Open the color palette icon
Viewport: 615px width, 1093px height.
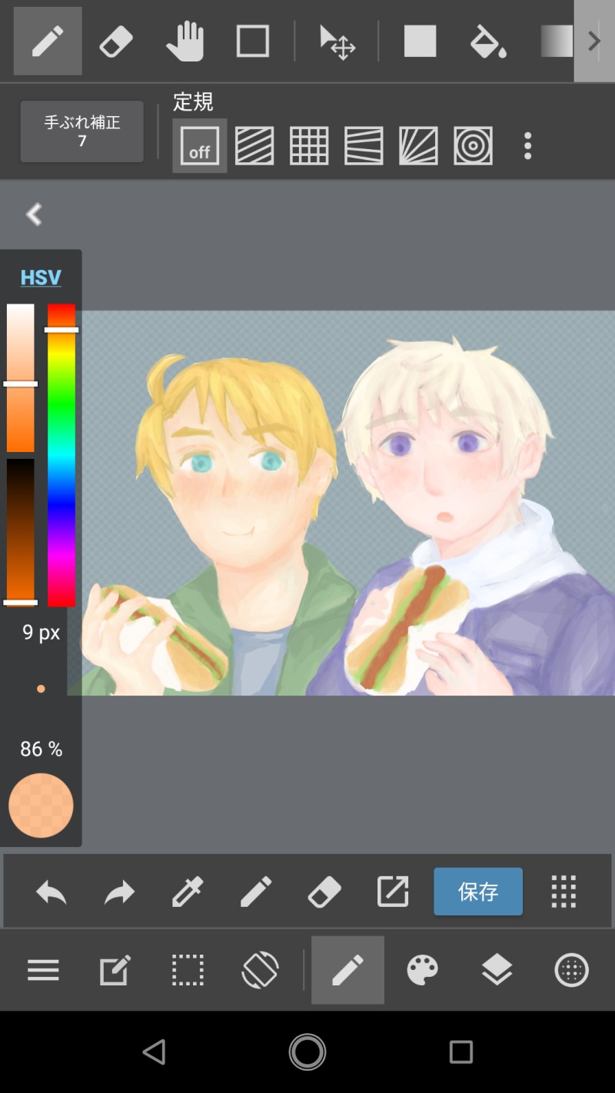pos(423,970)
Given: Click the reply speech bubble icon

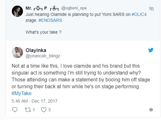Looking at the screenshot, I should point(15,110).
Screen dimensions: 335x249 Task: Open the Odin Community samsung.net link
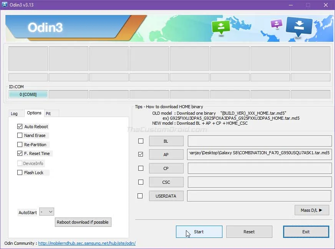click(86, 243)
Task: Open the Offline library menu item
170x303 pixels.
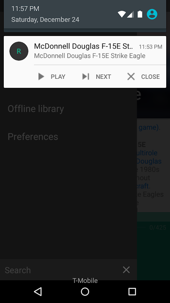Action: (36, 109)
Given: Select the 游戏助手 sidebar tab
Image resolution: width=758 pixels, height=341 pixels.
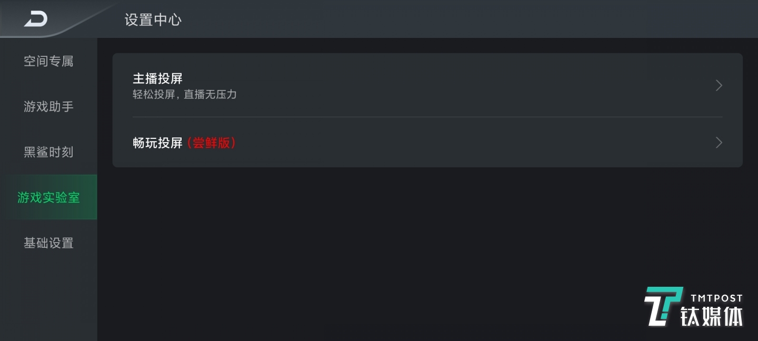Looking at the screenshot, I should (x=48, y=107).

• Exercise goal
Here the job is to output the lines from the top of the listing through the line holding "Given: Select the 游戏助手 sidebar tab", word for word and without pictures.

• Result of the exercise
Open the color palette icon
Viewport: 615px width, 1093px height.
pos(423,970)
Given: Click the reply speech bubble icon

Looking at the screenshot, I should point(15,110).
Screen dimensions: 335x249 Task: Open the Odin Community samsung.net link
click(86, 243)
Task: Open the Offline library menu item
170x303 pixels.
Action: (36, 109)
Given: Select the 游戏助手 sidebar tab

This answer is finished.